Stored items:
···

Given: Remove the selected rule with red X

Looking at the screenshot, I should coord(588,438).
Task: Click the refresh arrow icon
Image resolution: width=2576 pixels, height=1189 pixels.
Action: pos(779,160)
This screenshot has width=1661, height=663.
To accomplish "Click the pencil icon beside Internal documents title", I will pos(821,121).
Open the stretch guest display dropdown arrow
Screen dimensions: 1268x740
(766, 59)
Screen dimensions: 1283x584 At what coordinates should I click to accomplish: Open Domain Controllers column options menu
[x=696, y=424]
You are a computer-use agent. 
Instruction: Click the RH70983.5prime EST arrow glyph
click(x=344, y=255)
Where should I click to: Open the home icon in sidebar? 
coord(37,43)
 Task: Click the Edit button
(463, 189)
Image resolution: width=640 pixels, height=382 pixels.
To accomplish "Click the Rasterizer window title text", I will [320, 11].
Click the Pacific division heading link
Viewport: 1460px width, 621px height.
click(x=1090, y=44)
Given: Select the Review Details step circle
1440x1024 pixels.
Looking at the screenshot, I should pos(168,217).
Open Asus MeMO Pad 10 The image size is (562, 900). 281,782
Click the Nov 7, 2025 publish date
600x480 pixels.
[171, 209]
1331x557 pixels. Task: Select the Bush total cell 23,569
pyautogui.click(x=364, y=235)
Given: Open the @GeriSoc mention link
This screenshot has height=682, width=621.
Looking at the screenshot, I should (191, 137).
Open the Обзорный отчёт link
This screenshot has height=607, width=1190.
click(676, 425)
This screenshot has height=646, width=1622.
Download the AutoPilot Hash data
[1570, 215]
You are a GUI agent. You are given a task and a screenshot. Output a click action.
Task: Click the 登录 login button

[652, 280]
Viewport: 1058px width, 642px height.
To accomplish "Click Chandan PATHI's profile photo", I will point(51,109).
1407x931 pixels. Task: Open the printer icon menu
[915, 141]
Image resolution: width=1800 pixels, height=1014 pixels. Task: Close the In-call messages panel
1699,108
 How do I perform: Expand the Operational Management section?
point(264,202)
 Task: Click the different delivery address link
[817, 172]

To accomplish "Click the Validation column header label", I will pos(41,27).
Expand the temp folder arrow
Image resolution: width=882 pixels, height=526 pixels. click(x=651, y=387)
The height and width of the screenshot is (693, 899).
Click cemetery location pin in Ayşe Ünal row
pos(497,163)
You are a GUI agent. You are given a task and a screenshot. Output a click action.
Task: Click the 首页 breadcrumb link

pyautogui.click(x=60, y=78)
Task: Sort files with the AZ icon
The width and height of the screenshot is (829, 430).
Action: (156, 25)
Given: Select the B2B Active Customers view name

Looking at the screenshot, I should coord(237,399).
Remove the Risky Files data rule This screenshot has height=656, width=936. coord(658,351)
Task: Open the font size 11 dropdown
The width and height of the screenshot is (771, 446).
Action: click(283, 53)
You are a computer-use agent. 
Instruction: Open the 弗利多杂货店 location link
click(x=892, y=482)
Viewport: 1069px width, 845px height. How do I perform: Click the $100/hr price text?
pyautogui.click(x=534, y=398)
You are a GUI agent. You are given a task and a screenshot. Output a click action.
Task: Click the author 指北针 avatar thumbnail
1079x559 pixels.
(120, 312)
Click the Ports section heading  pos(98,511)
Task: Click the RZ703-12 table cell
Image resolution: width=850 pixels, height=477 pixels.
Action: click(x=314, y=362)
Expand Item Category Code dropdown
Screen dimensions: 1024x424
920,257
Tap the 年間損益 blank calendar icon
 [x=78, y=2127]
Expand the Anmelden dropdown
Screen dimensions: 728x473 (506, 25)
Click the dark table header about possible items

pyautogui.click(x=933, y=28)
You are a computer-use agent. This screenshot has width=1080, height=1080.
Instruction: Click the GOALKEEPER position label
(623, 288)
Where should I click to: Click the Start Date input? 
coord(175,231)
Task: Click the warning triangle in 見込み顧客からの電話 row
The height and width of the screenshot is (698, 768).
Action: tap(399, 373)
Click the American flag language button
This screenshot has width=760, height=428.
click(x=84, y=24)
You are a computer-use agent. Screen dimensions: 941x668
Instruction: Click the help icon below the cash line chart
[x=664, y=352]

···

Restate the data above word for word. Leave nothing out.

**Response**
Given: Remove the selected rule with red X

Looking at the screenshot, I should coord(588,438).
Task: Click the refresh arrow icon
Image resolution: width=2576 pixels, height=1189 pixels.
Action: pos(779,160)
This screenshot has width=1661, height=663.
To accomplish "Click the pencil icon beside Internal documents title", I will pos(821,121).
Open the stretch guest display dropdown arrow
Screen dimensions: 1268x740
(766, 59)
Screen dimensions: 1283x584 At what coordinates should I click to accomplish: Open Domain Controllers column options menu
[x=696, y=424]
You are a computer-use agent. 
Instruction: Click the RH70983.5prime EST arrow glyph
click(x=344, y=255)
Where should I click to: Open the home icon in sidebar? 
coord(37,43)
 Task: Click the Edit button
(463, 189)
Image resolution: width=640 pixels, height=382 pixels.
To accomplish "Click the Rasterizer window title text", I will [320, 11].
Click the Pacific division heading link
Viewport: 1460px width, 621px height.
click(x=1090, y=44)
Given: Select the Review Details step circle
1440x1024 pixels.
Looking at the screenshot, I should pos(168,217).
Open Asus MeMO Pad 10 The image size is (562, 900). 281,782
Click the Nov 7, 2025 publish date
600x480 pixels.
[171, 209]
1331x557 pixels. Task: Select the Bush total cell 23,569
pyautogui.click(x=364, y=235)
Given: Open the @GeriSoc mention link
This screenshot has height=682, width=621.
Looking at the screenshot, I should (191, 137).
Open the Обзорный отчёт link
This screenshot has height=607, width=1190.
click(676, 425)
This screenshot has height=646, width=1622.
Download the AutoPilot Hash data
[1570, 215]
You are a GUI agent. You are given a task and a screenshot. Output a click action.
Task: Click the 登录 login button

[652, 280]
Viewport: 1058px width, 642px height.
To accomplish "Click Chandan PATHI's profile photo", I will point(51,109).
1407x931 pixels. Task: Open the printer icon menu
[915, 141]
Image resolution: width=1800 pixels, height=1014 pixels. Task: Close the In-call messages panel
1699,108
 How do I perform: Expand the Operational Management section?
point(264,202)
 Task: Click the different delivery address link
[817, 172]

To accomplish "Click the Validation column header label", I will pos(41,27).
Expand the temp folder arrow
Image resolution: width=882 pixels, height=526 pixels. click(x=651, y=387)
The height and width of the screenshot is (693, 899).
Click cemetery location pin in Ayşe Ünal row
pos(497,163)
You are a GUI agent. You are given a task and a screenshot. Output a click action.
Task: Click the 首页 breadcrumb link

pyautogui.click(x=60, y=78)
Task: Sort files with the AZ icon
The width and height of the screenshot is (829, 430).
Action: (156, 25)
Given: Select the B2B Active Customers view name

Looking at the screenshot, I should coord(237,399).
Remove the Risky Files data rule This screenshot has height=656, width=936. coord(658,351)
Task: Open the font size 11 dropdown
The width and height of the screenshot is (771, 446).
Action: click(283, 53)
You are a computer-use agent. 
Instruction: Open the 弗利多杂货店 location link
click(x=892, y=482)
Viewport: 1069px width, 845px height. How do I perform: Click the $100/hr price text?
pyautogui.click(x=534, y=398)
You are a GUI agent. You are given a task and a screenshot. Output a click action.
Task: Click the author 指北针 avatar thumbnail
1079x559 pixels.
(120, 312)
Click the Ports section heading  pos(98,511)
Task: Click the RZ703-12 table cell
Image resolution: width=850 pixels, height=477 pixels.
Action: click(x=314, y=362)
Expand Item Category Code dropdown
Screen dimensions: 1024x424
920,257
Tap the 年間損益 blank calendar icon
 [x=78, y=2127]
Expand the Anmelden dropdown
Screen dimensions: 728x473 (506, 25)
Click the dark table header about possible items

pyautogui.click(x=933, y=28)
You are a computer-use agent. This screenshot has width=1080, height=1080.
Instruction: Click the GOALKEEPER position label
(623, 288)
Where should I click to: Click the Start Date input? 
coord(175,231)
Task: Click the warning triangle in 見込み顧客からの電話 row
The height and width of the screenshot is (698, 768).
Action: tap(399, 373)
Click the American flag language button
This screenshot has width=760, height=428.
click(x=84, y=24)
You are a computer-use agent. Screen dimensions: 941x668
Instruction: Click the help icon below the cash line chart
[x=664, y=352]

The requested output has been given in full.